[Data in this exercise]
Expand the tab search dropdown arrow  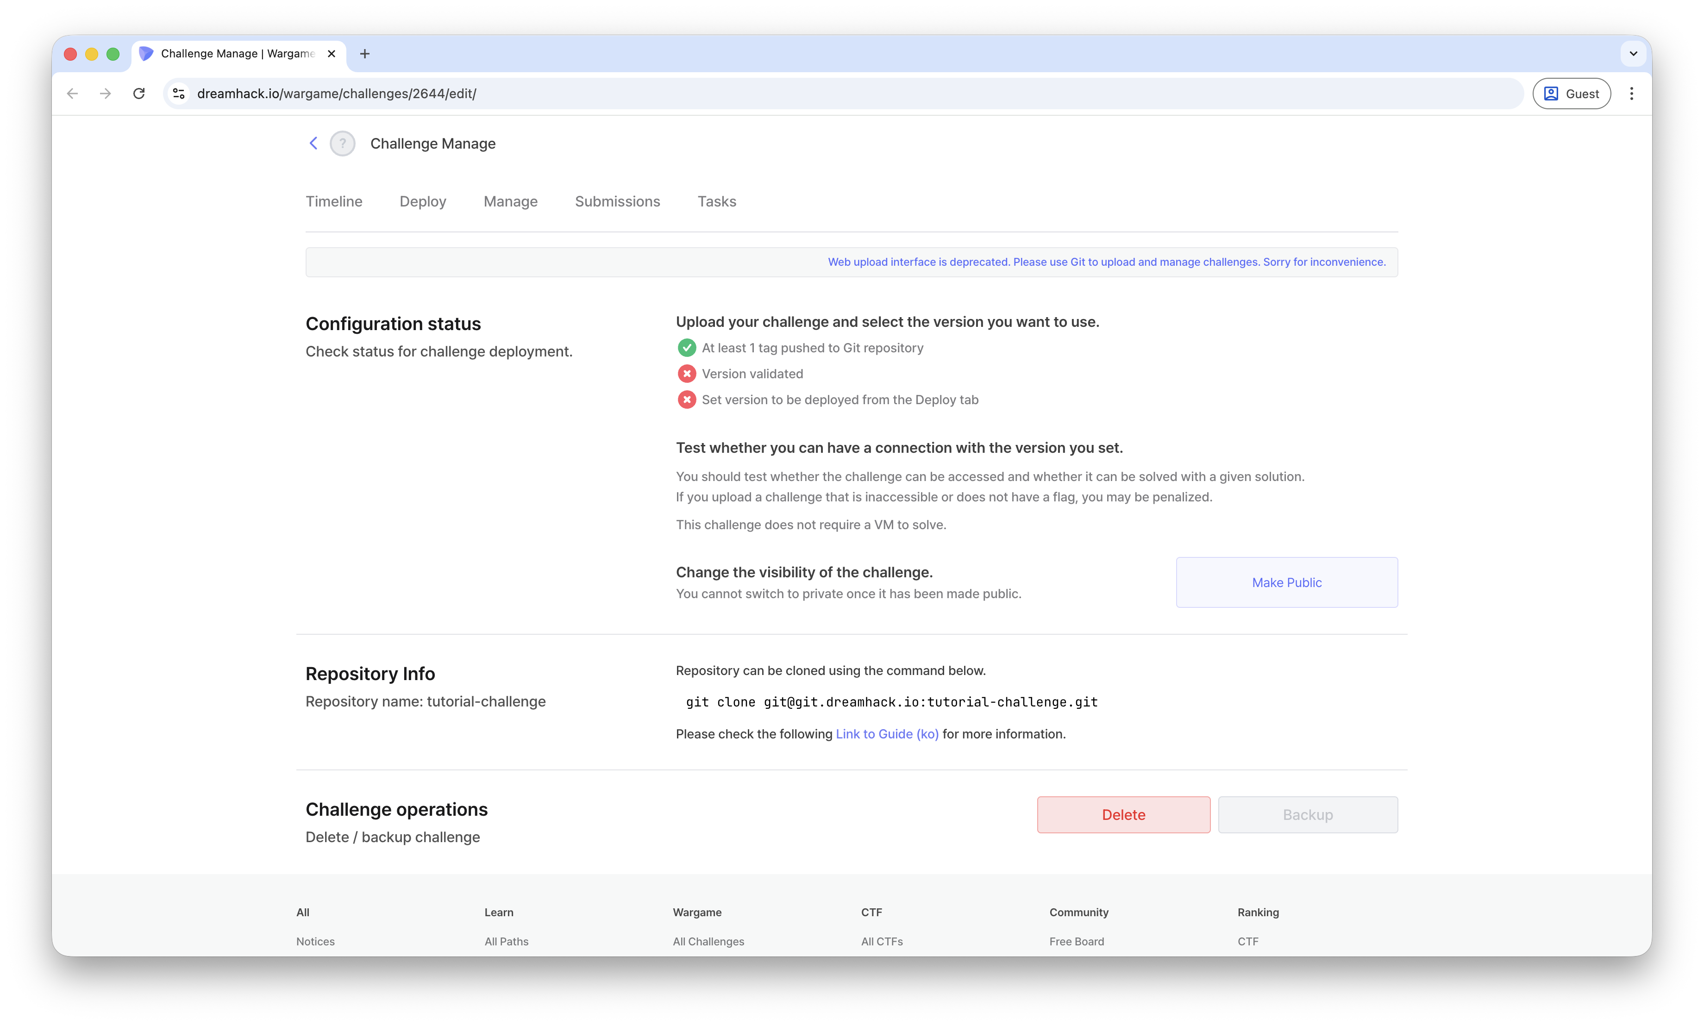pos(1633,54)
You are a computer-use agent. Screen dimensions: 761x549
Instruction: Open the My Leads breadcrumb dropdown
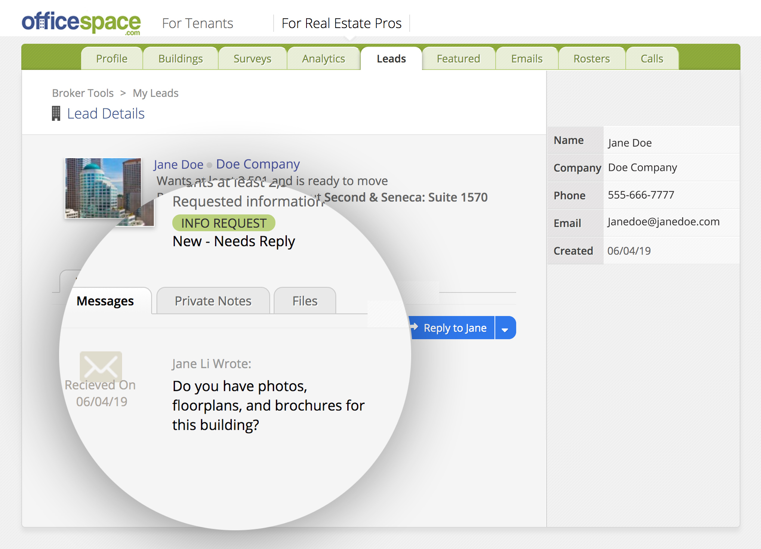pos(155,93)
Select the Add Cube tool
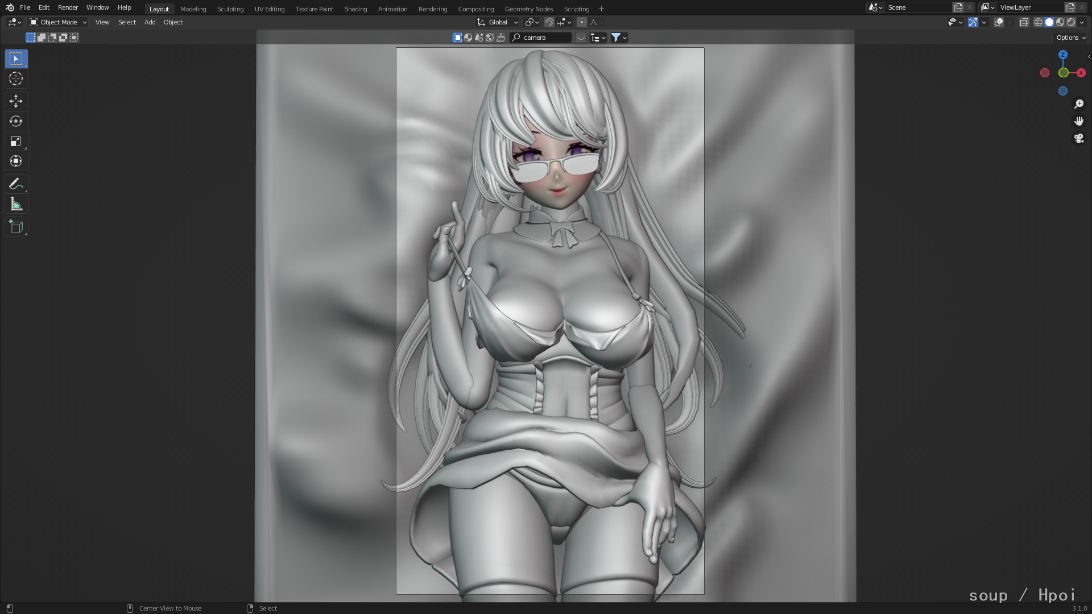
[/Data in this exercise]
**Exercise prompt**
Beginning at the line that holds "Instruction: Open the" and ending with the last line of the entries, please set down each line exactly, leaving every picture out.

**Reply**
Instruction: Open the My Leads breadcrumb dropdown
pos(155,93)
Select the Add Cube tool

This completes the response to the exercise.